**Source passage:**
----

Part 3.12.1 Building fabric

1. For example, in a two storey house with the second storey set back, the insulation in the first storey wall, the second storey wall and the roof over the set-back must be continuous. Therefore if the roof over the set-back has insulation on a horizontal ceiling, then insulation is also needed on the vertical in any ceiling space in order to connect the ceiling insulation to the second storey wall.
2. To form a continuous barrier, insulation should be placed in gaps between window and door jambs, heads and sills, and the adjoining wall framing unless a gap is otherwise required. This may need to be compressible to allow for movement between members.

Care should be taken when installing insulation to ensure that it does not interfere with the safety or performance of domestic services and fittings such as heating flues, recessed light fittings, light transformers, gas appliances and general plumbing and electrical components. This includes providing appropriate clearance as detailed in relevant legislation and referenced standards such as for electrical, gas and fuel oil installations.

Airspace adjoining reflective insulation

For reflective insulation and the adjoining airspace to achieve its tested R-Value, the airspace needs to be a certain width. This width varies depending on the particular type of reflective insulation and the R-Value to be achieved.

Adjoining sheets of roll membrane

Where reflective insulation also acts as a vapour barrier or sarking, both the minimum overlap and taping may be necessary.

Compression of bulk insulation

The R-Value of bulk insulation is reduced if it is compressed. The allocated space for bulk insulation must therefore allow the insulation to be installed so that it maintains its correct thickness when using the product’s stated R-Value, otherwise the R-Value needs to be reduced to account for any compression. This is particularly relevant to wall and cathedral ceiling framing whose members can only accommodate a limited thickness of insulation. In some instances, larger framing members or thinner insulation material, such as polystyrene boards, may be necessary to ensure that the insulation achieves its required R-Value.

1. The R-Value of reflective insulation and its adjoining airspace is affected by the width of the airspace between a reflective side of the reflective insulation and the building lining or cladding. For further information on reflective insulation, refer to the explanatory information accompanying Figure 3.12.1.1.
2. Artificial cooling of buildings in some climates can cause condensation to form inside the layers of the building envelope . Such condensation can cause significant structural or cosmetic damage to the envelope before it is detected. Associated mould growth may also create health risks to the occupants. Effective control of condensation is a complex issue. In some locations a fully sealed vapour barrier may need to be installed on the more humid, or generally warmer, side of the insulation. Note that Part 3.8.7 contains specific provisions for condensation.

1. The term ‘as appropriate’ used in reference to Tables 3.12.1.1a to 3.12.1.1g, means the table used must be appropriate to the climate zone in which the building is to be located.
2. The roof space ventilation option, in climate zones 1, 2, 3, 4 and 5, applies to a pitched roof with a flat ceiling to ensure that efficient cross ventilation is achieved in the roof space to remove hot air. Roof space ventilation is generally not suitable for most flat, skillion, cathedral ceiling and similar roof types because of the lack of space between the ceiling and roof.

----

**Material provided:**
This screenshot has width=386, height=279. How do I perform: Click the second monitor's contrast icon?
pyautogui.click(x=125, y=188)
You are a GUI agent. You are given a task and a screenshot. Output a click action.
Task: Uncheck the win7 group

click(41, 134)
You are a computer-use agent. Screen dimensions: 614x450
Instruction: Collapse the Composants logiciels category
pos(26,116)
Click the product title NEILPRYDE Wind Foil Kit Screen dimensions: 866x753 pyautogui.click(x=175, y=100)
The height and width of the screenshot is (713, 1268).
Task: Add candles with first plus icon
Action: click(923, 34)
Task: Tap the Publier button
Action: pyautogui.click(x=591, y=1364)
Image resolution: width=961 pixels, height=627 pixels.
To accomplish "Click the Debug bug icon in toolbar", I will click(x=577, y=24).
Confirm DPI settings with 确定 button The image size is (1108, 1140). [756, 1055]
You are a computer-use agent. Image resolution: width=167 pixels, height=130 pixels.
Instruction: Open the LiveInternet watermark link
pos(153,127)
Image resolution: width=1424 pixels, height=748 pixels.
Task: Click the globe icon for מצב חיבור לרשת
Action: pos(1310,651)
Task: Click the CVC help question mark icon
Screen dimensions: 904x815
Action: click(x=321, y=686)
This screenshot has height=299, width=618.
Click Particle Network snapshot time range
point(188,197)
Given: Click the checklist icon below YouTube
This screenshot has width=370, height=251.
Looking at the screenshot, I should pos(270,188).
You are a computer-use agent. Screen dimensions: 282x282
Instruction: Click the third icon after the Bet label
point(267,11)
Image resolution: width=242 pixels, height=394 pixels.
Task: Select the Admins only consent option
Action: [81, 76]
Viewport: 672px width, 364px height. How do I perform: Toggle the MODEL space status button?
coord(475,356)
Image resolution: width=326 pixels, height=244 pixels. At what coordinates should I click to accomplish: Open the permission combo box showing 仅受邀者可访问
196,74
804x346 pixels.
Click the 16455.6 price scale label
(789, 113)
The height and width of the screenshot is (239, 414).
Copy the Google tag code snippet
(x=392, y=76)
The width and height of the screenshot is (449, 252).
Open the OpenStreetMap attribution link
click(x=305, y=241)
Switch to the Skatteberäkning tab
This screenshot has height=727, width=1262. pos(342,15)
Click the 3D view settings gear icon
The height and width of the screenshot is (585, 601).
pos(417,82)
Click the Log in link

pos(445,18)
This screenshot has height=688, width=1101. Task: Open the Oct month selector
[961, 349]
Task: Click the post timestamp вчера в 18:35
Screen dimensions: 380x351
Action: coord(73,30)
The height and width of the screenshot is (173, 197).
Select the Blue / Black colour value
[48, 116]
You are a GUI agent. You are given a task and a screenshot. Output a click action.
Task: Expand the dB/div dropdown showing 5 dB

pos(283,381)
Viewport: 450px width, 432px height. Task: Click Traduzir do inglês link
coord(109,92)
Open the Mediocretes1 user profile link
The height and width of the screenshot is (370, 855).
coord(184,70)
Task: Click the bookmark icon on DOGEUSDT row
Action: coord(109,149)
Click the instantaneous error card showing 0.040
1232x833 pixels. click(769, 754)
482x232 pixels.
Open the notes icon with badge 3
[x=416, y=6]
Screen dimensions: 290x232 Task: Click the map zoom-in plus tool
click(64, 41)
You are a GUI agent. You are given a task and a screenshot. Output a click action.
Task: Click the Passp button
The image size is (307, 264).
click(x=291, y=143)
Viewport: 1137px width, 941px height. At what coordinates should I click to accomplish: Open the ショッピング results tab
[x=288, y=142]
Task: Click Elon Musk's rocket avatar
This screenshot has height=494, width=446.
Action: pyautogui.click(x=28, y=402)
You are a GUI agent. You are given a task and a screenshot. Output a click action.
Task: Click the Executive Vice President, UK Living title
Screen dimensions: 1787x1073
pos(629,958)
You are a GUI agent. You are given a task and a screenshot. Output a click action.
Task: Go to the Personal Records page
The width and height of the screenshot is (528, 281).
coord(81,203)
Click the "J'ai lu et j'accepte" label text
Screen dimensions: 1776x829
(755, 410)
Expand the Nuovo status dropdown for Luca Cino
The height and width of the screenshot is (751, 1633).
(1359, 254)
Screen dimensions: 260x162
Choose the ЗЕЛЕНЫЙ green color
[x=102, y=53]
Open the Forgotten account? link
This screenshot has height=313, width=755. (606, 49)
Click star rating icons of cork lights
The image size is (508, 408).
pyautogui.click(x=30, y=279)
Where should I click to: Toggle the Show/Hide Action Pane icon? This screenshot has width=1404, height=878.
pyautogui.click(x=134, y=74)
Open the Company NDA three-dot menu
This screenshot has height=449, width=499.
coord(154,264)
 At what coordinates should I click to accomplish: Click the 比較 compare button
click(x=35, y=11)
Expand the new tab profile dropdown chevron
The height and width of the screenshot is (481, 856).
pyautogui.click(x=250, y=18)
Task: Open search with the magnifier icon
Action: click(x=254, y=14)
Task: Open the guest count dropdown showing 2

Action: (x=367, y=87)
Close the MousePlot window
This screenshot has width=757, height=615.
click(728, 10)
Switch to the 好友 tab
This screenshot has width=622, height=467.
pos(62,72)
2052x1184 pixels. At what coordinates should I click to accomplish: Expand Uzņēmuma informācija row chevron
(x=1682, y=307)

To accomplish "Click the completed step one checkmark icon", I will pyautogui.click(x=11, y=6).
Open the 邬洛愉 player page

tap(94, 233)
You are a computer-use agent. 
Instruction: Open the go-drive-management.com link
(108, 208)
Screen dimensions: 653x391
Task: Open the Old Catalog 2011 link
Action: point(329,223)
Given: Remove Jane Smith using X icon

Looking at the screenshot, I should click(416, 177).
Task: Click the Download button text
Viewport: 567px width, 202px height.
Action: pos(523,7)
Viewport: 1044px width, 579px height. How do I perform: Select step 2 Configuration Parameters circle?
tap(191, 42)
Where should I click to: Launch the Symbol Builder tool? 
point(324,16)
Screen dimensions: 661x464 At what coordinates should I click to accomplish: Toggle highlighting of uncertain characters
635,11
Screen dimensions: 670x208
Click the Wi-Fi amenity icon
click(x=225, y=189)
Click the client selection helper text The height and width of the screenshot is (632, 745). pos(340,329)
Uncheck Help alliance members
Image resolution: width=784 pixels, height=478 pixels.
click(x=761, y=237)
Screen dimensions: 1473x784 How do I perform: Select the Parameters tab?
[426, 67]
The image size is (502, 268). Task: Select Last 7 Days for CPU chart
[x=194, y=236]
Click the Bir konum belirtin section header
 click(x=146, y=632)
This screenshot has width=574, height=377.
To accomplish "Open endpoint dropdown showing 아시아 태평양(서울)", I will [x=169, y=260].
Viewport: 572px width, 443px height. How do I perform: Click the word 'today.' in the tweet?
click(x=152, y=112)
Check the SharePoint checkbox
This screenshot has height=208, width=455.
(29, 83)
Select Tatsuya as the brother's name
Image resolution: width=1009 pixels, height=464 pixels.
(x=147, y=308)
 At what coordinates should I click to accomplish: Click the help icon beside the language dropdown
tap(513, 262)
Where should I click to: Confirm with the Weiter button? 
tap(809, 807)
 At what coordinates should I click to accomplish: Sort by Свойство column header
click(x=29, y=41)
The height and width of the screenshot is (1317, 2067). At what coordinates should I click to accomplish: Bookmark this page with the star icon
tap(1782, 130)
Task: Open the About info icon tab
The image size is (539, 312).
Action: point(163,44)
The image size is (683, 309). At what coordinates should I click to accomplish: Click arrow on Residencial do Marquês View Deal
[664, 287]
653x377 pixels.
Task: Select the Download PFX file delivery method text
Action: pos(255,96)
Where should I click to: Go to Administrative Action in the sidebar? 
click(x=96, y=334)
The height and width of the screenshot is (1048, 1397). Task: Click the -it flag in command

----

**List of tasks:**
[1] Transcribe the building fabric passage from "1. The R-Value" up to and including "provisions for condensation.".
[2] In the building fabric passage, what kind of roof does the roof space ventilation option apply to?

**Full answers:**
[1]
1. The R-Value of reflective insulation and its adjoining airspace is affected by the width of the airspace between a reflective side of the reflective insulation and the building lining or cladding. For further information on reflective insulation, refer to the explanatory information accompanying Figure 3.12.1.1.
2. Artificial cooling of buildings in some climates can cause condensation to form inside the layers of the building envelope . Such condensation can cause significant structural or cosmetic damage to the envelope before it is detected. Associated mould growth may also create health risks to the occupants. Effective control of condensation is a complex issue. In some locations a fully sealed vapour barrier may need to be installed on the more humid, or generally warmer, side of the insulation. Note that Part 3.8.7 contains specific provisions for condensation.

[2] A pitched roof with a flat ceiling.